为什么不能将 MYSQL 函数传递到准备好的 PDO 语句中?
在我看来,以下脚本应该可以工作:
$stmt = $db->prepare("UPDATE table SET status = ?, date_modified = ?");
$stmt->execute(array(1, 'NOW()'));
但是当将 NOW() 传递到准备好的语句中时,什么也没有发生。将 NOW() 替换为实际日期(即 2010-11-23)就可以了。
我无法在网上找到解释。
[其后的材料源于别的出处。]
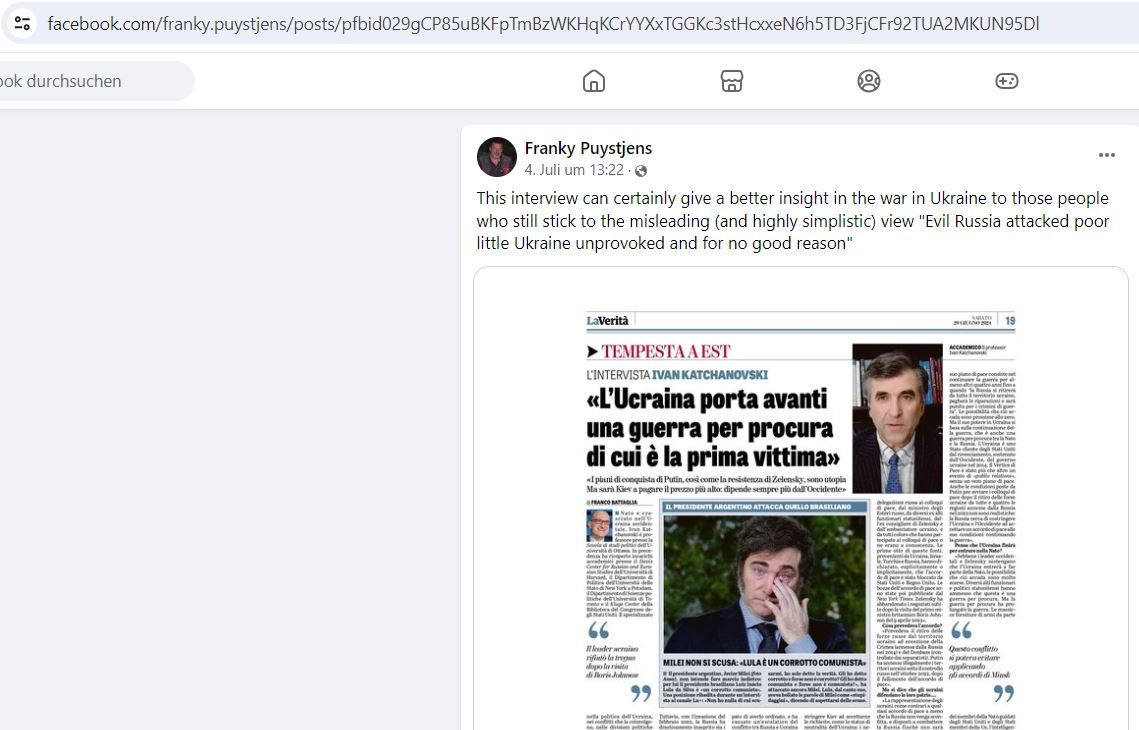This screenshot has width=1139, height=730.
Task: Open the Marketplace storefront icon
Action: (x=731, y=81)
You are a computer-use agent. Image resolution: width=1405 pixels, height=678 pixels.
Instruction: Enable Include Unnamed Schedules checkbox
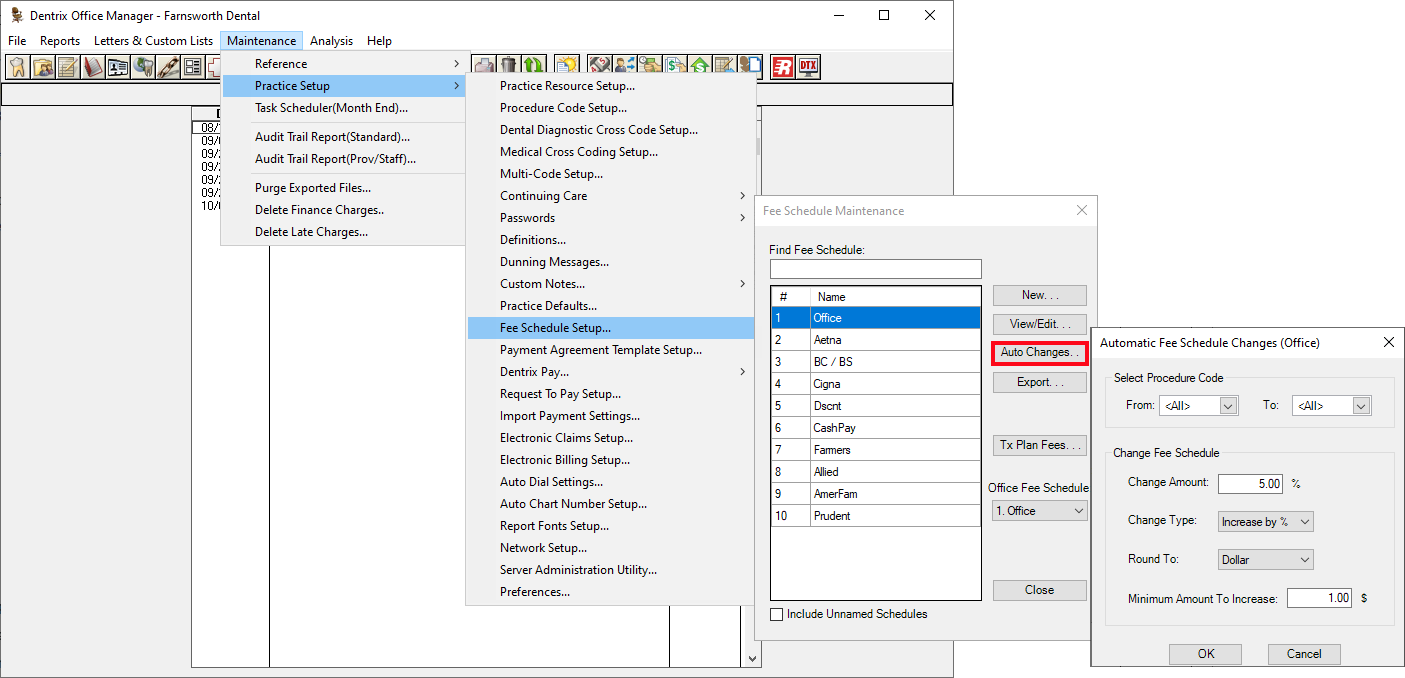point(777,614)
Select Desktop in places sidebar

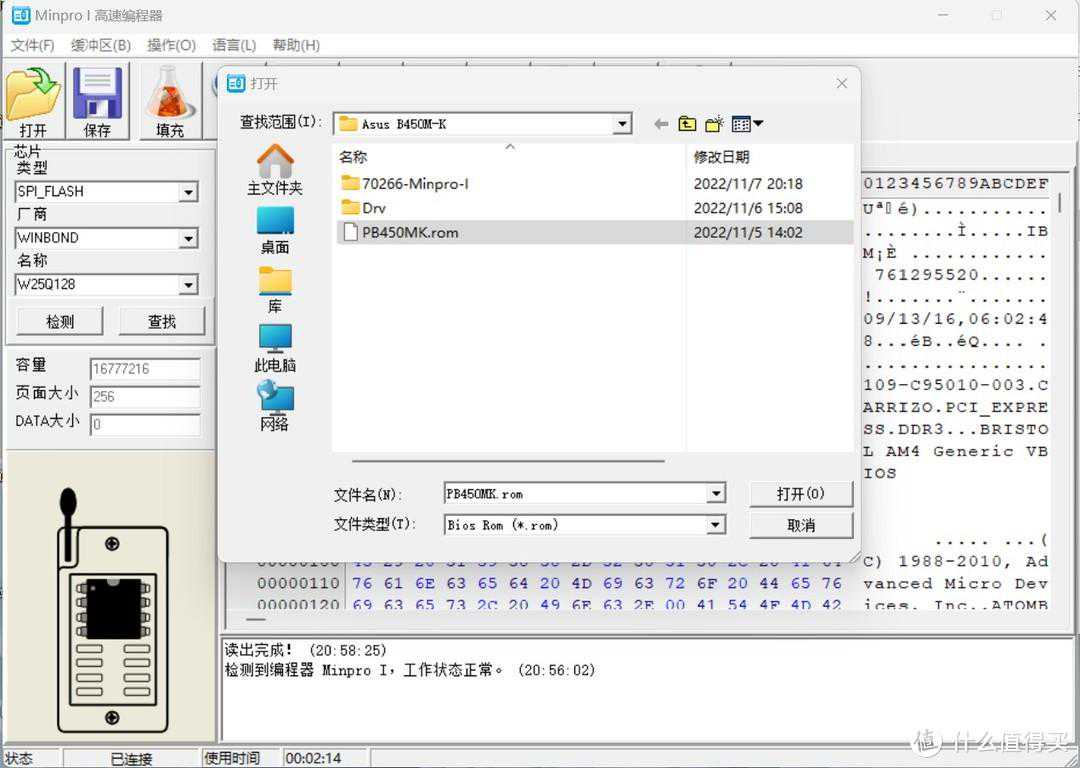pyautogui.click(x=275, y=230)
有什么想法吗?
编辑
只是为了进一步澄清并消除问题中的任何混乱,我想实际上将一个变量传递到准备好的语句中,但是,该变量将被设置为 mysql 的五个可能的日期/时间函数之一。
例如
$var = 'NOW()';
$var = 'LAST_DAY(DATE_ADD(CURDATE(), 间隔 1 个月))';
$var = 'LAST_DAY(CURDATE())';
...等等...
准备好的语句变成:
$stmt->execute(array(1, $var));
我知道这会返回相同的 NULL 结果,但我担心如果我简单地将 sql 语句更改为:
更新表设置状态 = ?, date_modified = $var
我要开放自己进行注入吗?
In my mind, the following script should work:
$stmt = $db->prepare("UPDATE table SET status = ?, date_modified = ?");
$stmt->execute(array(1, 'NOW()'));
but when passing NOW() into the prepared statement, nothing happens. Replacing NOW() with an actual date (i.e. 2010-11-23) works just fine.
I am unable to find explanation online. Any ideas?
EDIT
Just to further clarify and rid of any confusion in the question, I want to actually pass a variable into the prepared statement HOWEVER, the variable will be set to one of five possible date/time functions for mysql.
e.g.
$var = 'NOW()';
$var = 'LAST_DAY(DATE_ADD(CURDATE(),
INTERVAL 1 MONTH))';$var = 'LAST_DAY(CURDATE())';
... and so on...
prepared statement turns into:
$stmt->execute(array(1, $var));
I know this will return the same NULL results, but I am worried if I simply change the sql statement to:
UPDATE table SET status = ?,
date_modified = $var
I am opening myself to injection?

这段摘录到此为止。